[Python-Dev] urlparse.urlunsplit should be smarter about +

Tue May 11 06:55:30 CEST 2010

On Mon, May 10, 2010 at 05:56:29PM +0900, Stephen J. Turnbull wrote:
> Senthil Kumaran writes:
> 
>  > I should have said, 'treatment of urls with authority' and 'treatment
>  > of urls without authority' in terms of parsing and joining is as per
>  > RFC.  How it is doing practically is by maintaining a list of urls
>  > with known scheme names which use_netloc.
> 
> Why do that if you can get better behavior based purely on syntactic
> analysis?

For the cases for just parsing and splitting, the syntactic behaviours
are fine enough. I agree with your comments and reinstatement of RFC
rules in the previous emails. 

The problem as we know off, comes while unparsing and joining, ( also
I have not yet looked at the relative url joining behaviour where
redundant /'s can be ignored).

As you may already know, when the data is

ParseResult(scheme='file', netloc='', path='/tmp/junk.txt', params='',
query='', fragment='')

You might expect the output to be file:///tmp/junk.txt
Original might be same too.

But for:
ParseResult(scheme='x', netloc='', path='/y', params='', query='',
fragment='')

One can expect a valid output to be: x:/y

Your suggestion of netloc/authority being differentiate by '' and None
seems a good one to analyze.

Also, by keeping a registry of valid schemes, are you not proposing
something very similar to uses_netloc?

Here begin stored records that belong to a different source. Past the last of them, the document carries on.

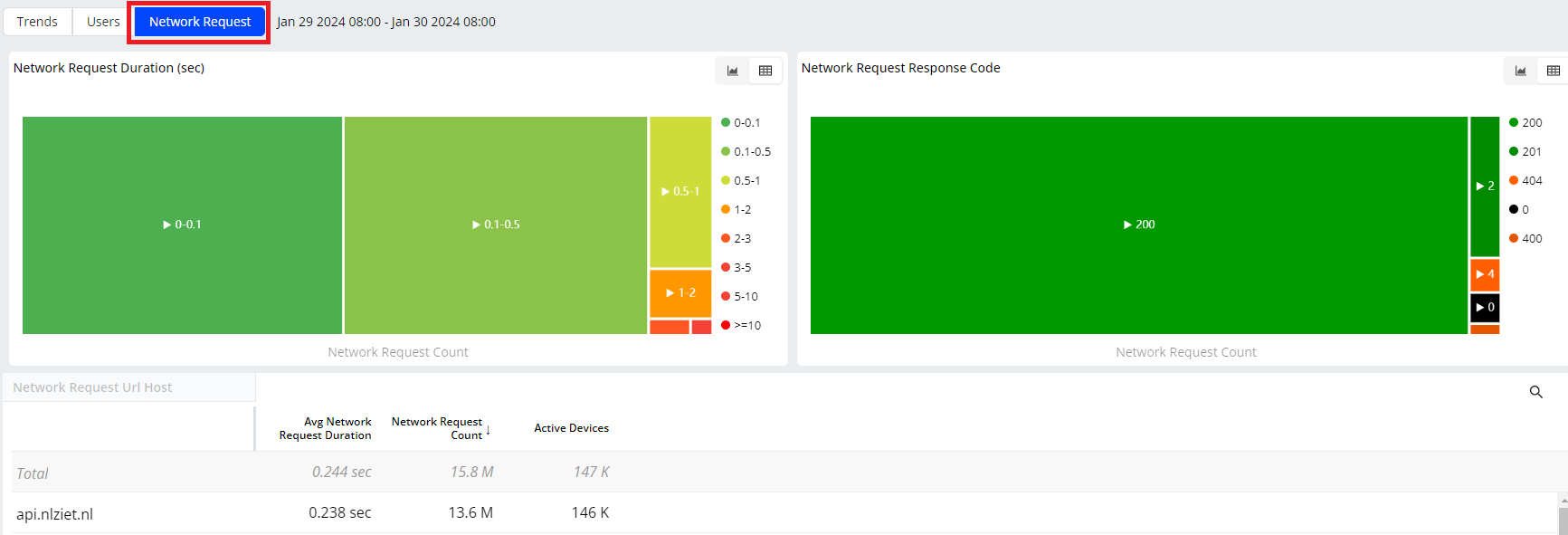Switch Duration panel to table view
The height and width of the screenshot is (535, 1568).
pos(765,71)
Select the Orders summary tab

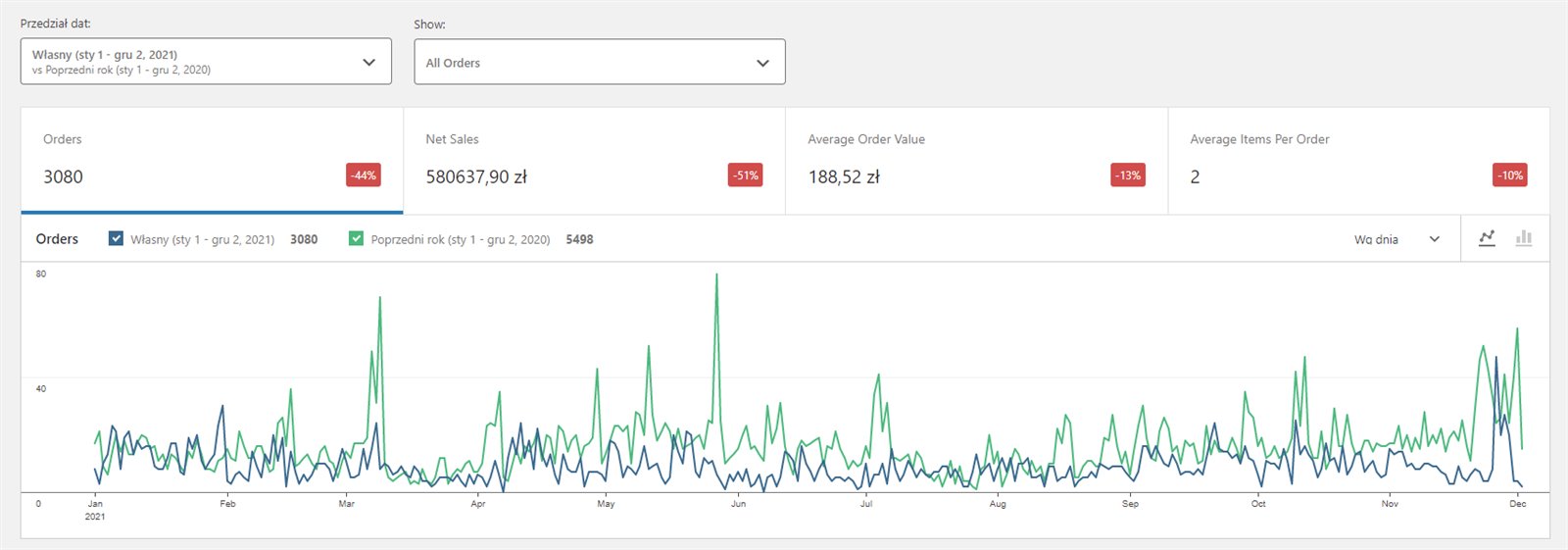tap(212, 160)
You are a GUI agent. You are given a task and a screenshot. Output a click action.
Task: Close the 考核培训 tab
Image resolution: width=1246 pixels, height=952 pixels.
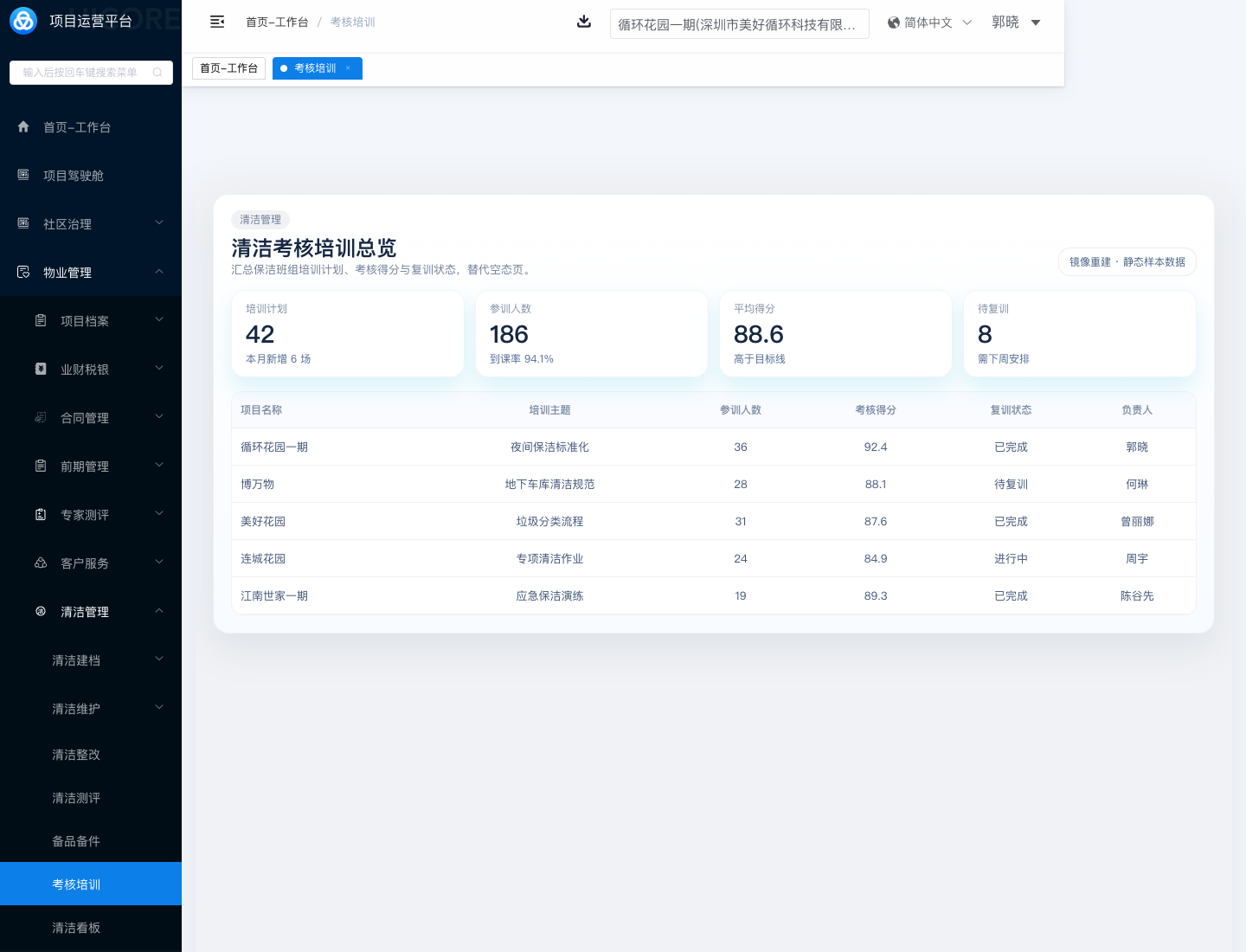(x=349, y=68)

But with a different API to
handle parsing based on registry values. Is my understanding of your
proposal correct?

FWIW, I looked at the history of uses_netloc list and it seems that it
been there from the first version when urlparse module followed
different rfc specs for different protocols (telnet, sip etc), so any
changes should be carefully incorporated as not to break the existing
solutions.

-- 
Senthil